Books were a rare treat in our house. My father only read Penny Dreadfuls he bought at railway kiosks, printed on cheap, sepia coloured paper. They were either short crime stories or westerns. Resembling newsprint, they appeared in two columns in a font that was hard to read. For my short-sighted father, they would have presented quite a challenge, especially as he was reading in a language that wasn’t his own.
I learnt to read Enid Blyton’s Noddy books which were readily available at our school library, translated into German. I read and reread his adventures under my doona using a torch to illuminate the page. Lights had gone out long ago.
I loved losing myself in stories, pretending I was right there with the characters who had become my friends. I was closer to Pippi Longstocking than any of my classmates. I could anticipate her every move and even finish her sentences. She was a braver version of me, an unconventional girl who wasn’t afraid to speak her mind.
When a book fair was announced at our school, I begged my mother to be allowed to go. There were two long trestle tables with books displayed face out. My mother, seeing the wide-eyed look of desire, whispered caution in my ear. ‘You can only choose one,’ she said.
Many wonderful stories beckoned but I knew that choosing one could never satisfy.
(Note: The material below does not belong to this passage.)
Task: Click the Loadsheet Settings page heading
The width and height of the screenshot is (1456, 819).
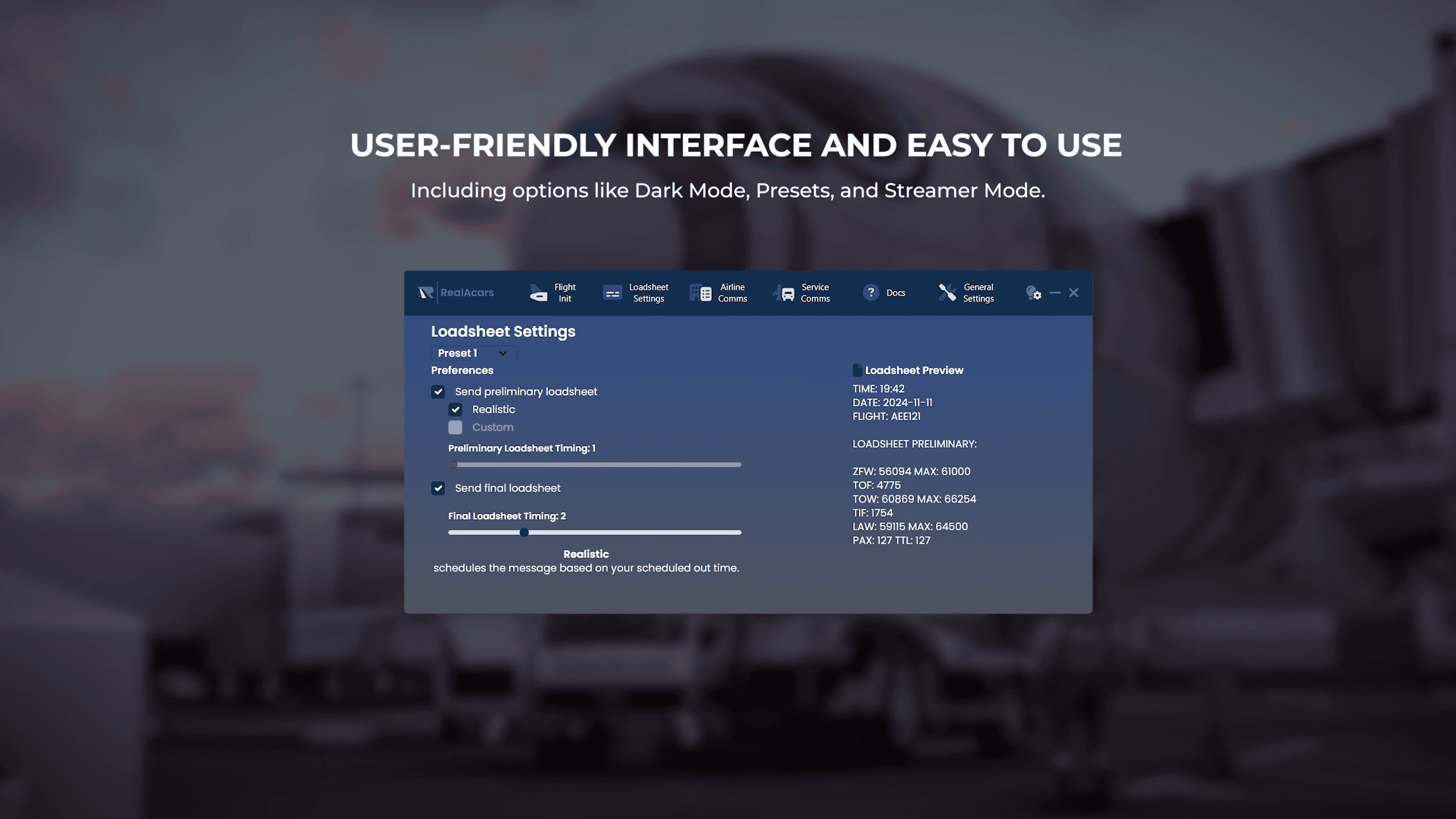Action: coord(503,332)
But the thickest book there was different to all the others. It promised to reveal the whole world A-Z and that was the one I chose.
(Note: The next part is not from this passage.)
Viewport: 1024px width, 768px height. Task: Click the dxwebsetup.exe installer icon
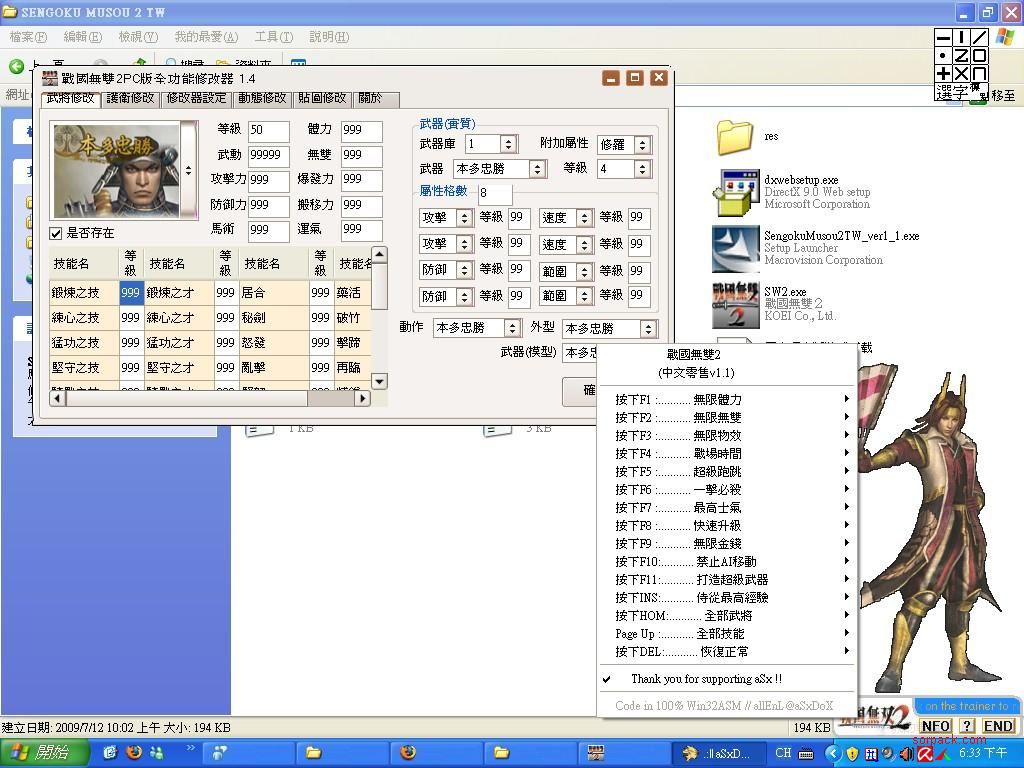pos(735,192)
When we arrived home, my mother took out our sharpest knife and ran it between each adjacent page. It was only then that the contents of the encyclopedia were revealed. I inhaled the smell of the paper and ran my fingers along the cloth spine. I knew I would treasure this book.
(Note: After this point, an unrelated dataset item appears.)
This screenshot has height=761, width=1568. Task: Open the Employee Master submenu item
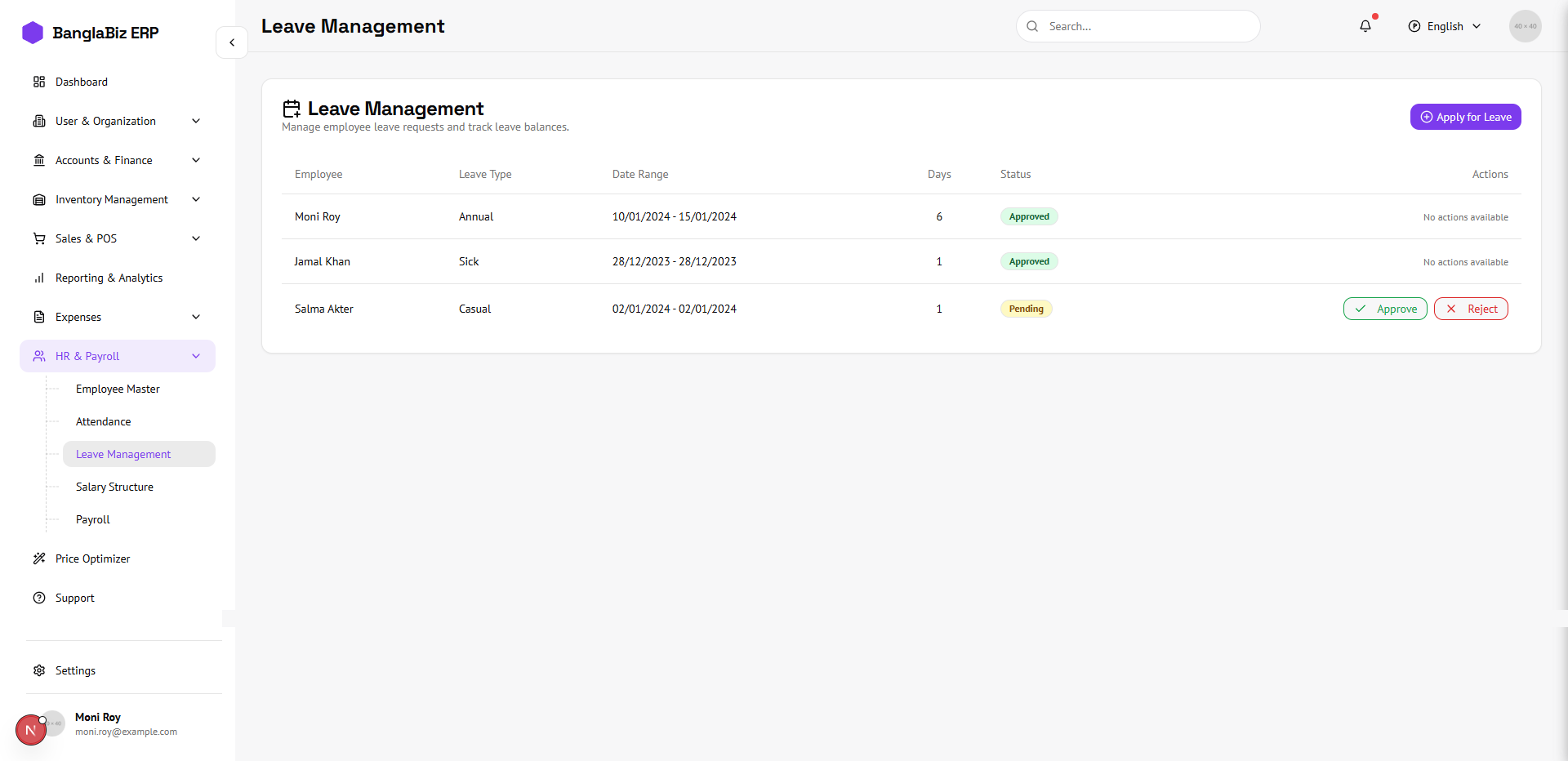tap(118, 389)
On page twenty-five, I found a map of Australia. Back then, it seemed like an exotic place far, far away. I remember looking at the depiction of a spear throwing Aborigine, wheat, gold, and kangaroos. I never imagined I would go there.
I learnt so much about the world around me from this book. Everything from descriptions of wild animals to how motion pictures work and even the symbols used in Morse code could be found between its covers. I read and reread many of its pages for years.
Today, I have several thousand books in my collection. I still delight in their smell and occasionally, I still have to cut open their pages. Books present both a sensual and cerebral pleasure and while there are many books I treasure, the pride of my collection is this quaint old-fashioned children’s encyclopedia. After all, it started my love affair with collecting books.